* **Study questions**
1 > Please pull a passage word for word from the simplejson post below: begin at the words that have "Bob Ippolito bob" and stop after "or end quote.".
2 > In the simplejson post below, what kinds of input does the decoder always turn into unicode?

-- Text excerpt follows --

[Web-SIG] simplejson 2.0.0 released, much faster.

Bob Ippolito bob at redivi.com
Sat Sep 27 23:24:14 CEST 2008


On Sat, Sep 27, 2008 at 2:10 PM, Arnar Birgisson <arnarbi at gmail.com> wrote:
> On Sat, Sep 27, 2008 at 22:13, Bob Ippolito <bob at redivi.com> wrote:
>> If you give it unicode input, it will decode to unicode. Basically it
>> scans through the str until it finds non-ASCII, escape, or end quote.
>> If it finds the end quote first it will just allocate a new string
>> with exactly that day, which is super fast since it's just an alloc
>> and copy.
>>
>> It will of course always decode everything containing non-ASCII
>> characters or any escape sequences to unicode. It is not currently
>> configurable. It was done for performance, but also does produce nicer
>> looking repr output because you don't have so many 'u' characters to
>> look at :) Given the way str works in Python 2.x it should not be an
>> incompatible change except for doctests... and I guess code that
>> explicitly checks for unicode and doesn't know what to do with str,
>> but that would be weird.

-- Text excerpt concluded --
-- The data follows --

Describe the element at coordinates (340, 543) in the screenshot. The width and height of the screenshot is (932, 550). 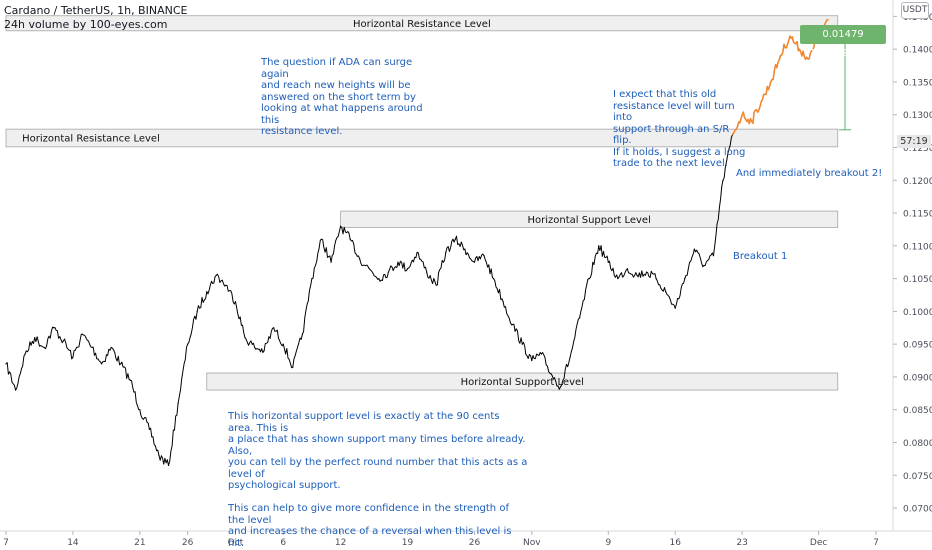
I see `time-tick-label: 12` at that location.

-- The data concluded --

* **Answers per task**
1 >
Bob Ippolito bob at redivi.com
Sat Sep 27 23:24:14 CEST 2008


On Sat, Sep 27, 2008 at 2:10 PM, Arnar Birgisson <arnarbi at gmail.com> wrote:
> On Sat, Sep 27, 2008 at 22:13, Bob Ippolito <bob at redivi.com> wrote:
>> If you give it unicode input, it will decode to unicode. Basically it
>> scans through the str until it finds non-ASCII, escape, or end quote.

2 > Everything containing non-ASCII characters or any escape sequences.